Rockwell Automation ControlLogix Bugs Exposing Industrial Systems to Remote Attacks
The US Cybersecurity and Infrastructure Security Agency (CISA) has warned of two security flaws affecting the Rockwell Automation ControlLogix EtherNet/IP (ENIP) communication module model that can be exploited to achieve remote code execution and denial-of-service (DoS).
“The outcome and impact of exploiting these vulnerabilities varies depending on ControlLogix system configuration, but they can lead to denial or loss of control, denial or loss of view, theft of operational data, or manipulation of controls for disruptive or damaging consequences to system industrial processes for which they are responsible. replied the ControlLogix system,” Draogos said.
The list of cons is as follows –
- CVE-2023-3595 (CVSS score: 9.8) – Over-limit write flaw impacting 1756 EN2* and 1756 EN3* products that could result in persistent arbitrary code execution on target systems via maliciously crafted common industry protocol (CIP) messages.
- CVE-2023-3596 (CVSS score: 7.5) – An out-of-bounds write flaw impacting 1756 EN4* products that could cause a DoS condition via a maliciously crafted CIP message.
“Successful exploitation of this vulnerability could allow a malicious actor to gain remote access to running module memory and perform malicious activity,” CISA said.
Even worse, flaws can be abused to potentially override any part of the system to fly under the radar and stay afloat, not to mention render the module untrustworthy.
Protecting Against Insider Threats: SaaS Master Security Posture Management
Worried about insider threats? We are here to help you! Join this webinar to explore practical strategies and secrets to proactive security with SaaS Security Posture Management.

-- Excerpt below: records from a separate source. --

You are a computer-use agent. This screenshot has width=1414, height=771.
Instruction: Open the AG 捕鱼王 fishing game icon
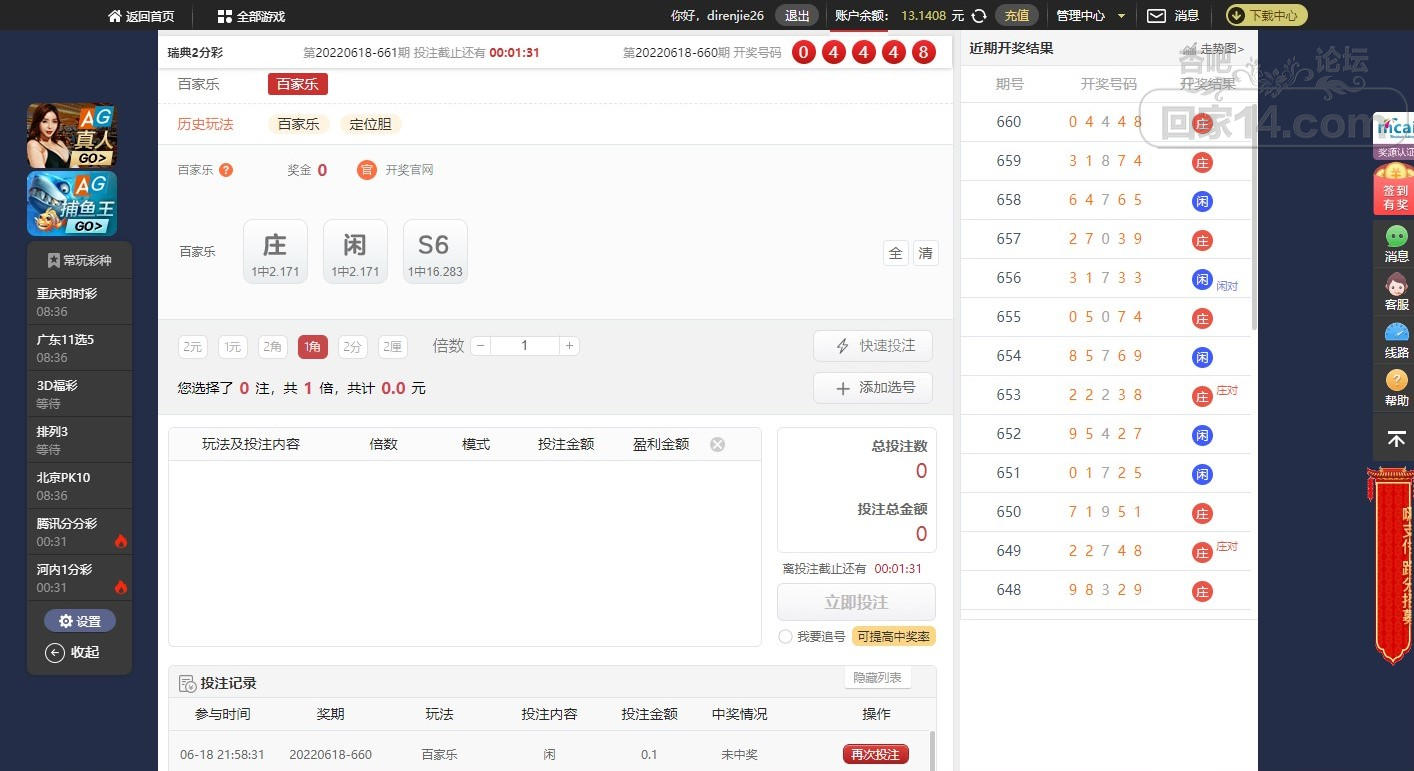pos(71,203)
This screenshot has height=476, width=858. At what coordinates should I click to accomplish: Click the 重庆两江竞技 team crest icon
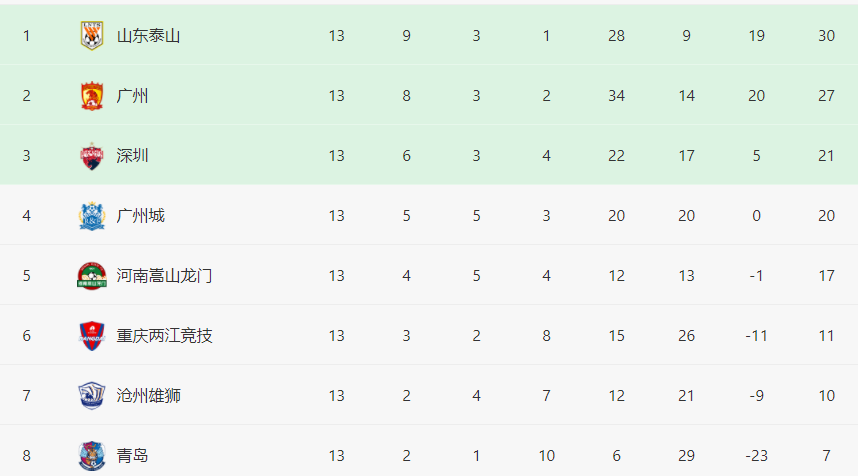pos(92,336)
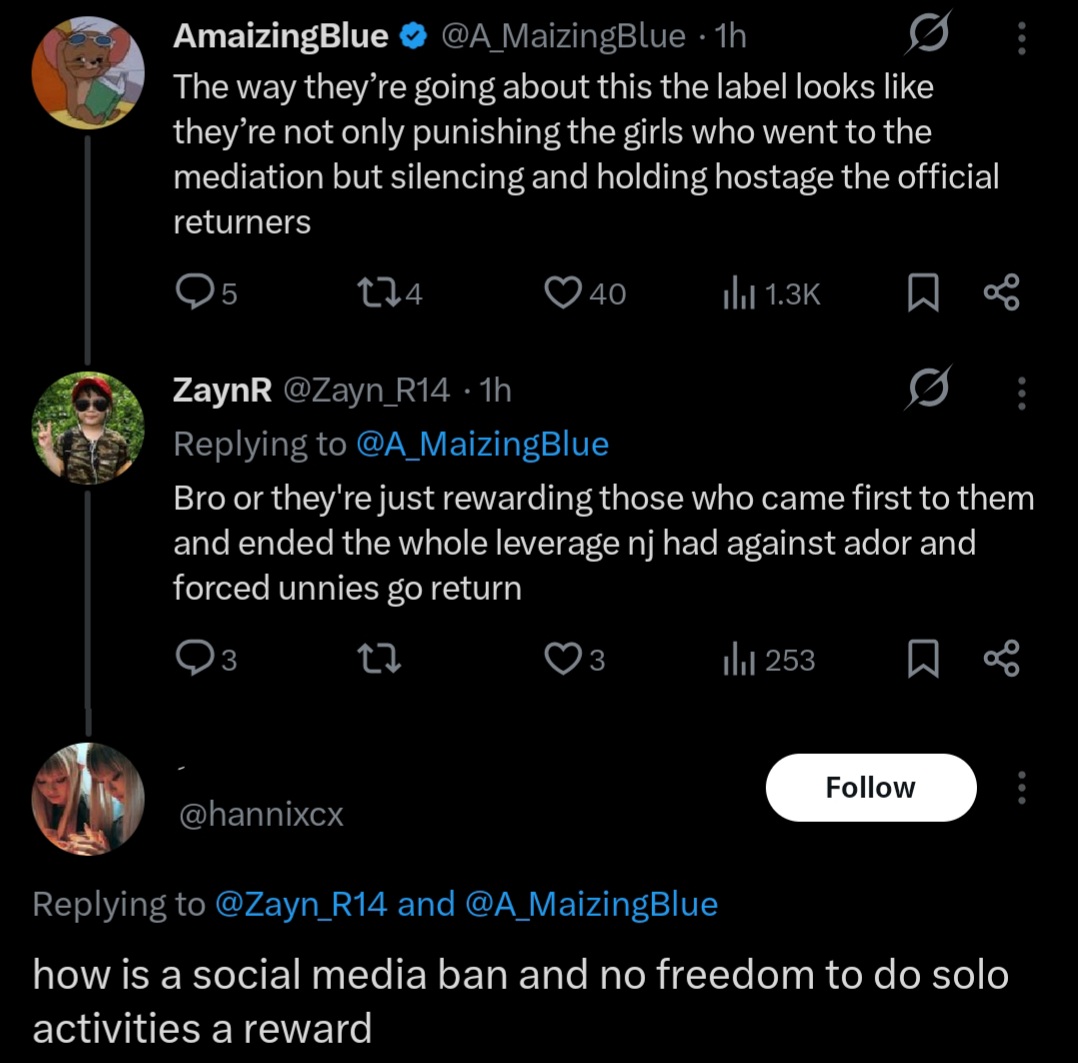View analytics on AmaizingBlue's 1.3K-view tweet
1078x1063 pixels.
(738, 293)
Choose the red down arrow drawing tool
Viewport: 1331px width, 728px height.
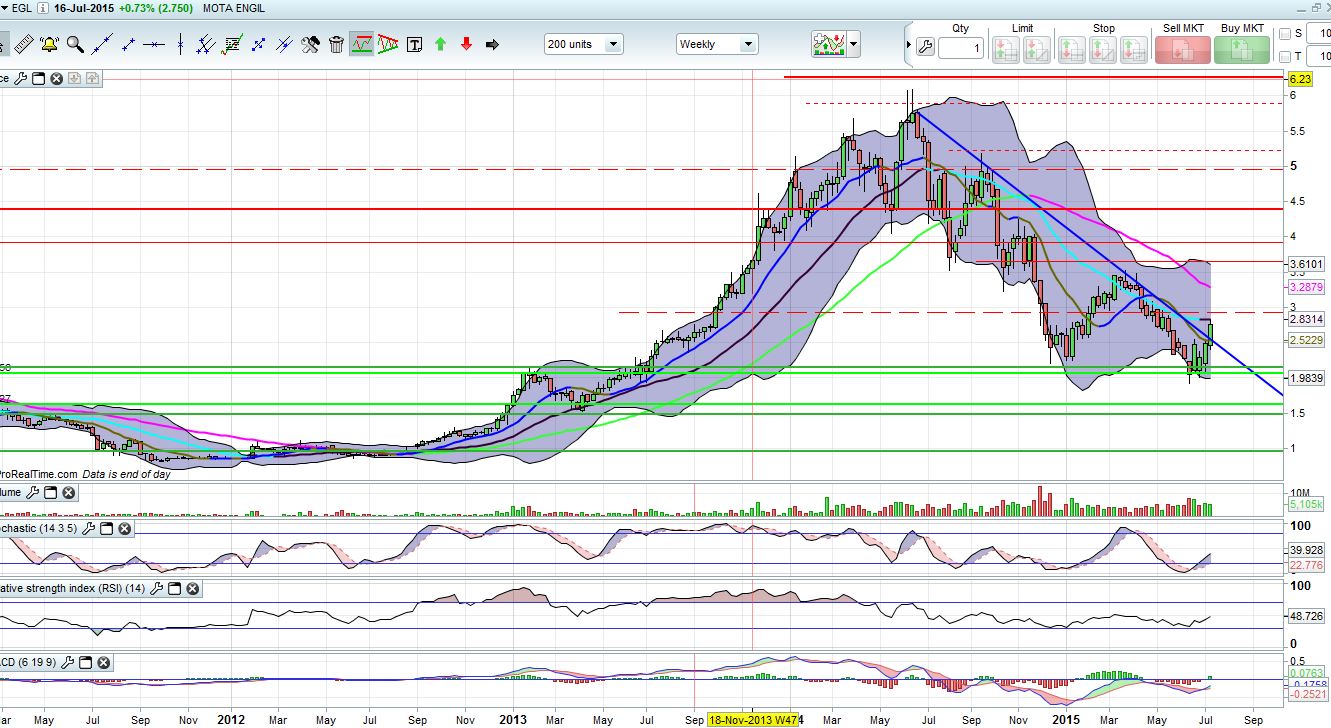(x=466, y=44)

Affected devices include 1756-EN2T, 1756-EN2TK, 1756-EN2TXT, 1756-EN2TP, 1756-EN2TPK, 1756-EN2TPXT, 1756-EN2TR, 1756-EN2TRK, 1756-EN2TRXT, 1756-EN2F, 1756-EN2FK , 1756- EN3TR , 1756-EN3TRK, 1756-EN4TR, 1756-EN4TRK, and 1756-EN4TRXT. A patch has been made available by Rockwell Automation to address the issue.
The access type provided by CVE-2023-3595 is similar to the zero-day used by Xenotime in TRISIS attack,” says the industrial cybersecurity firm. “Both allow arbitrary manipulation of firmware memory, though CVE-2023-3595 targets the communications module responsible for handling network commands. However, the effect is the same.”
TRISIS, also known as TRITON, is a former industrial control system (ICS) malware observed targeting Schneider Electric’s Triconex safety instrumented system (SIS) controller used in oil and gas facilities. A petrochemical plant in Saudi Arabia was discovered as a victim in late 2017, according to Dragos and Mandiant.
Dragos warns that it found “unreleased exploit capabilities that take advantage of this vulnerability” related to the identified group of nation-states and that as of mid-July 2023, “there is no evidence of exploitation in the wild and targeted victim organizations and industry verticals are unknown.” .”
“Apart from compromising the vulnerable module itself, the vulnerability could also allow attackers to influence industrial processes along with underlying critical infrastructure, which could result in possible disruption or destruction,” researcher Tenable Satnam Narang said from CVE-2023-3595.